A balanced chemical equation obeys the law of conservation of mass since the total mass of reactants and products are equal in a balanced chemical equation.

Following are the steps to write a balanced chemical equation.

Step 1: Translate the chemical statement into a skeleton equation. The reactants are the chemical substances that undergo a change, thus, write the reactants on the left side of the yield arrow. The products are the chemical substances that are produced during the chemical change, thus, write the products on the right side of the yield arrow. Put a blank before each formula while beginning the balancing process.

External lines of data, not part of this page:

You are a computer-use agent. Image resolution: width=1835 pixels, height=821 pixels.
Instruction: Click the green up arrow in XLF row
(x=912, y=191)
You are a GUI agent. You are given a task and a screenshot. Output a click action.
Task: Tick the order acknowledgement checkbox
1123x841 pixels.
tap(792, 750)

Step 2: Identify the most complex substance and choose an element such that the element must be present only in one reactant and one product. Place the stoichiometric coefficient before the element/elements such that the number of atoms of that element(s) is the same on both sides.

Step 3: Balance the remaining atoms by placing the stoichiometric coefficients before the element/elements such that the number of atoms of that element(s) is the same on both sides. Identify the least complex substance and end with it.

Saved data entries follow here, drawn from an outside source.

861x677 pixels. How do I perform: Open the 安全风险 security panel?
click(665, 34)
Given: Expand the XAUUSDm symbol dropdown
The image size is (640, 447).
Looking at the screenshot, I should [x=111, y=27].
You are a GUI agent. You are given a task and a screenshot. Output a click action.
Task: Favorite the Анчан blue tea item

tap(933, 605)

Step 4: In a balanced chemical reaction, the smallest whole number coefficients are most preferred. Hence, adjust the coefficients in such a way that the smallest whole number coefficients are obtained for each element.

Step 5: Check whether the chemical equation is balanced or not by counting the number of atoms of each element on both sides.

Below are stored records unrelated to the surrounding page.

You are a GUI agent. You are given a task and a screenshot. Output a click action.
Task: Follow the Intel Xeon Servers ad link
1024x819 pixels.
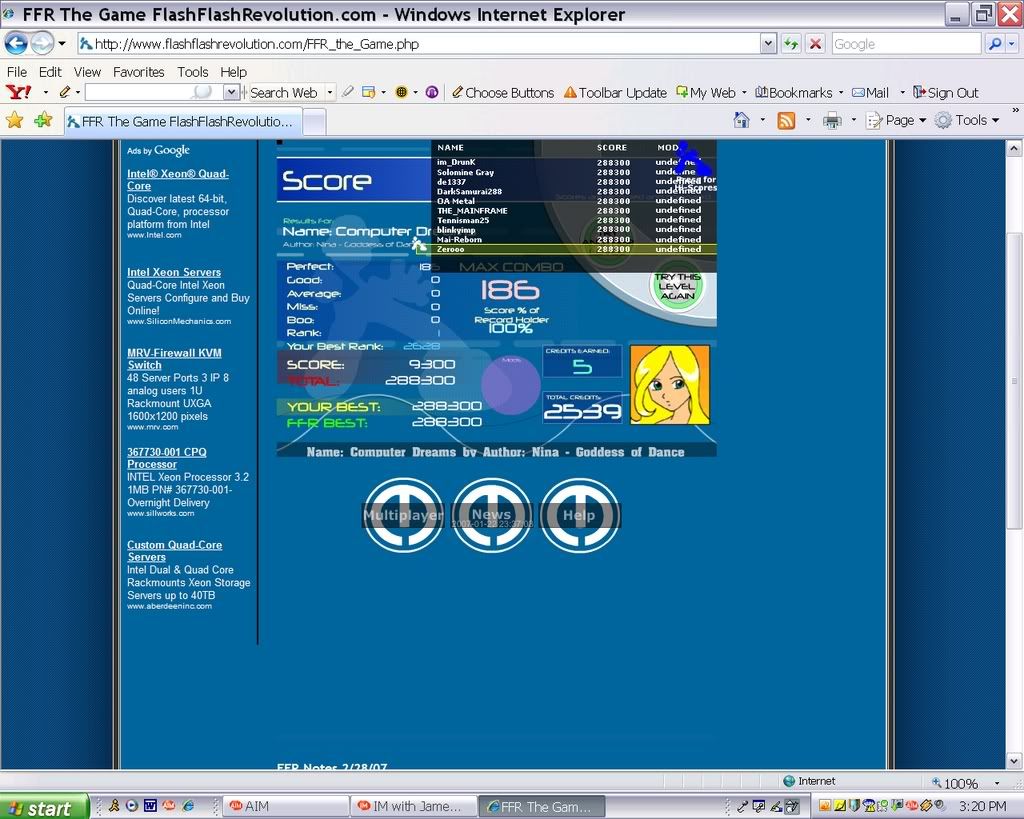point(174,272)
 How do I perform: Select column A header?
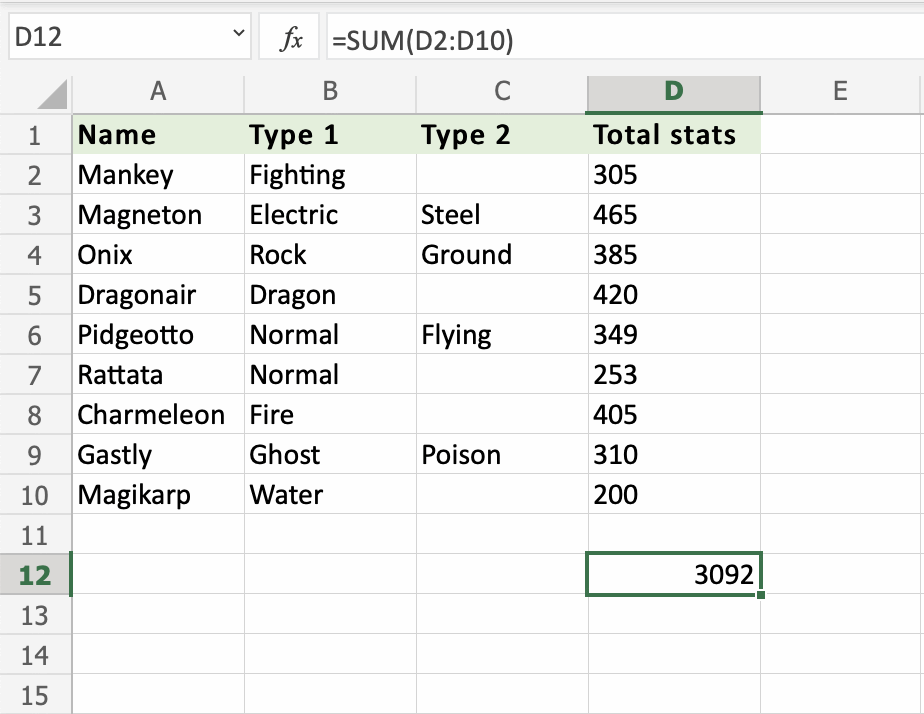point(157,92)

Step 6: Specify the states of matter of each chemical substance present in the balanced chemical equation.

Answer to Problem 3.109P

A balanced chemical equation is as follows:

  ${\text{2H}}_{\text{2}}\text{S}\left(g\right)+3{\text{O}}_2\left(g\right)\stackrel{\Delta }{\to }{\text{2SO}}_{\text{2}}\left(g\right)+2{\text{H}}_{\text{2}}\text{O}\left(g\right)$

Explanation of Solution

The chemical formulas for hydrogen sulphide and oxygen are ${\text{H}}_{\text{2}}\text{S}$ and ${\text{O}}_{\text{2}}$ respectively and chemical formulas for sulphur dioxide and water vapour are ${\text{SO}}_{\text{2}}$ and ${\text{H}}_{\text{2}}\text{O}$ respectively.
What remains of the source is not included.